The project would involve construction of $70 million of facilities at Cushing and use facilities making up part of TransCanada's proposed Keystone XL to deliver crude to near existing terminals in Nederland, Tex.

Following completion of the open season, which expires Nov. 10, TransCanada intends to proceed with the necessary regulatory applications for approvals to construct and operate the required facilities and provide transportation services, placing Cushing Marketlink in service first-quarter 2013.

In August TransCanada withdrew its request to the US Pipeline and Hazardous Materials Safety Administration for a special permit that would have allowed Keystone XL to operate at a slightly higher pressure than allowed under US regulations for oil pipelines (OGJ Online, Aug. 6, 2010).

Pending receipt of necessary permits, TransCanada expects to begin construction on Keystone XL in 2011.

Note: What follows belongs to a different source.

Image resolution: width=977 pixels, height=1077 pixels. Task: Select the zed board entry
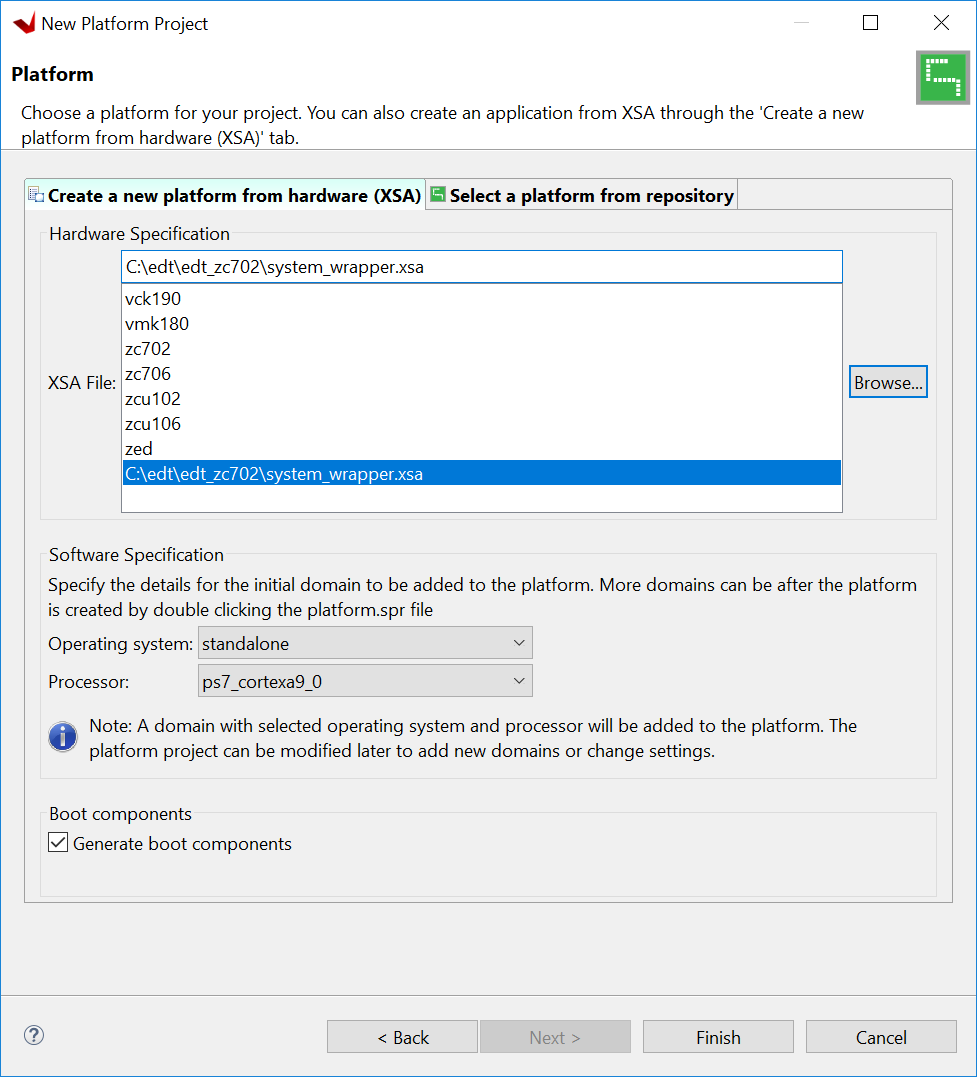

When completed, Keystone XL will increase commercial capacity of the Keystone Pipeline System to 1.1 million b/d from 590,000 b/d.

Contract let for Abu Dhabi pipelines

Abu Dhabi Oil Refining Co. (Takreer) let a $623 million contract to GS Engineering & Construction Corp. for a pipeline project that will connect Abu Dhabi's two refineries with various terminals in the emirate.

The engineering, procurement, construction, and commissioning contract will cover pipelines with a total length of 955 km and diameters of 10-28 in. Technip handled front-end engineering design, and Tebodin is handling project management.

Takreer operates a 150,000 b/d refinery at Umm Al-Nar and a refinery at Ruwais where capacity is being doubled to 817,000 b/d.

Fos Cavaou LNG terminal at full capacity

The Fos Cavaou LNG terminal on France's Mediterranean coast has been authorized to operate at its full 8.25 billion cu m/year capacity, up from the 20% allowed since April when a restriction was placed on the facility.

Owned by Societe du Terminal Methanier Fos Cavaou (STMFC)—a joint venture of GDF Suez 71.99% and Total SA 28.10%—the terminal is operated and maintained by GDF Suez affiliate Elengy. Elengy also operates two other GDF Suez LNG terminals in France: Montoir-de-Bretagne on the Atlantic and Fos Tonkin, near Fos Cavaou.

PNG LNG awards compressor contracts

PNG LNG, the Papua-New Guinea-based LNG project to be operated by a unit of ExxonMobil Corp., has awarded equipment and long-term service contracts to GE Oil & Gas.

The Florence, Italy-based manufacturer will provide PGT25+G4 gas turbines and centrifugal compressors for two LNG trains at the Hides gas conditioning plant.

The service contract covers maintenance of 13 turbo-compressor trains.